Papert, en «Constructionism: A New Opportunity for Elementary Science Education»

Visionario, con ese enfoque no sólo anticipó el uso de la tecnología digital en la educación sino que además nos advirtió: las máquinas no garantizarían aprendizajes relevantes de por sí, y tampoco un mejoramiento de la educación. La clave en esto es entender que no se trata de lo que las computadoras pueden hacer sino lo que una sociedad decide hacer con ellas.

«Necesitamos un pensamiento crítico bien afilado para llevar a cabo la ardua tarea de una creatividad educacional responsable.»
S. Papert, en «Computer Criticism vs. Technocentric Thinking»

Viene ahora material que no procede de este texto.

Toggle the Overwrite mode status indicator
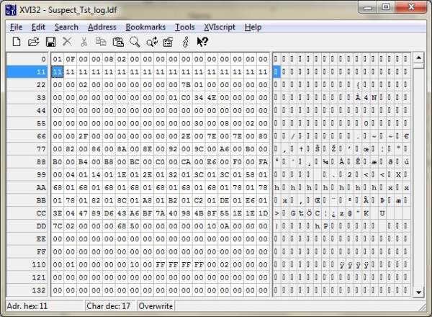 (x=156, y=306)
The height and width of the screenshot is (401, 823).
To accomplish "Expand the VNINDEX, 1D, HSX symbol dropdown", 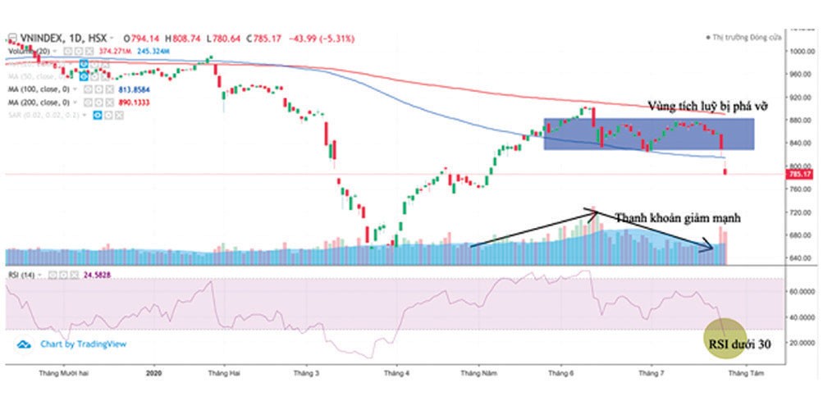I will pos(110,38).
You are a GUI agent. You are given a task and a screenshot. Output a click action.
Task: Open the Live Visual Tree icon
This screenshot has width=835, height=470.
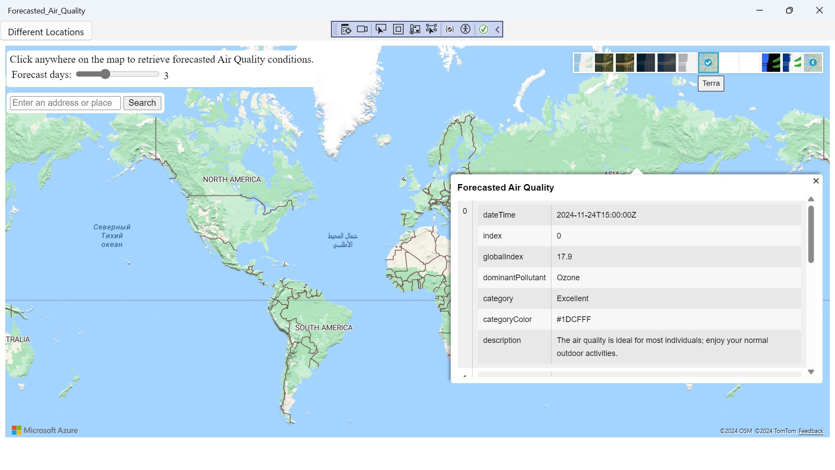346,29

Ya en su primer libro de 1980, “Desafío a la mente”, su planteo es radical: la presencia de la máquina debería servir para repensar el sistema. «Mi centro de interés no está en la máquina sino en la mente», dice allí.

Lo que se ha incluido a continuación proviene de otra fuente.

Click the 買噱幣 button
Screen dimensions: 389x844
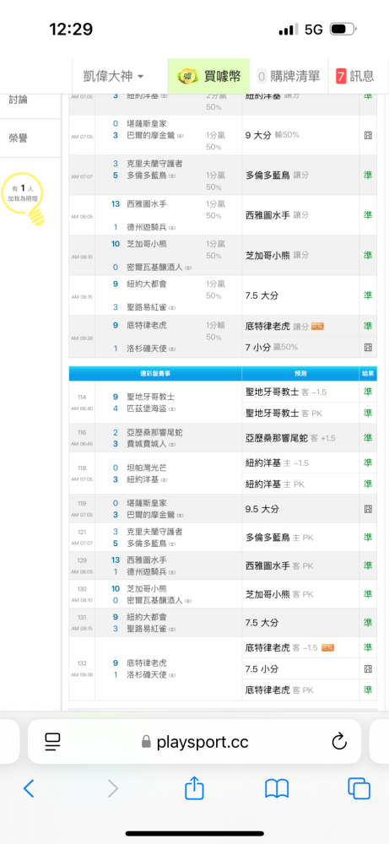pyautogui.click(x=208, y=76)
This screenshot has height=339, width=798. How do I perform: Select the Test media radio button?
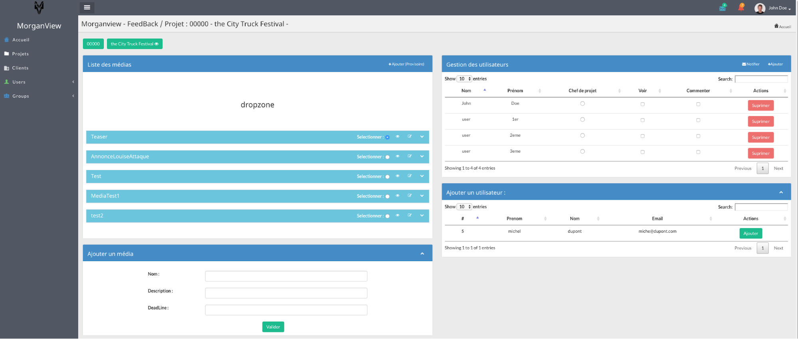[x=387, y=176]
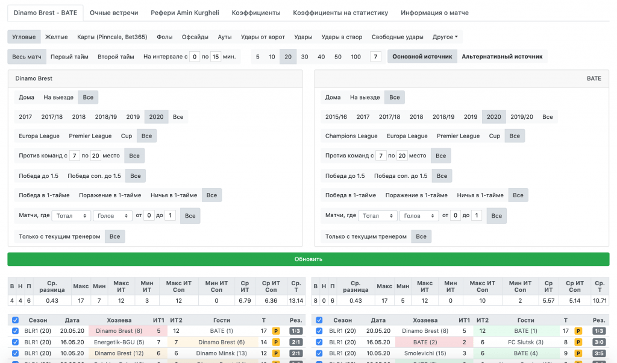The image size is (617, 363).
Task: Click the yellow P badge in the FC Slutsk row
Action: (x=577, y=342)
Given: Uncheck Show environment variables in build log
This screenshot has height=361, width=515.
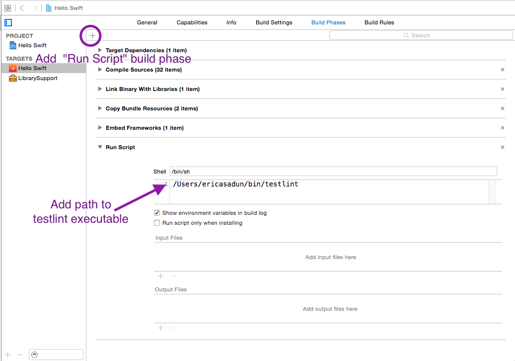Looking at the screenshot, I should 157,213.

Papert deja un legado poco comprendido y transformado como tal en un dogma. El lenguaje LOGO fue una genial idea a explorar y no «el juego de la tortuguita» en el que se transformó en muchas aulas de computación que no lo comprendieron así.

Lo definió de este modo: “Mientras en las escuelas confinemos la nueva tecnología a simplemente mejorar lo que ya existe, en vez de realmente cambiar el sistema, nada significativo va a suceder”.

Ayer partió un referente de innovación en la escuela. Tanto, que de sus ideas queda todo por hacer.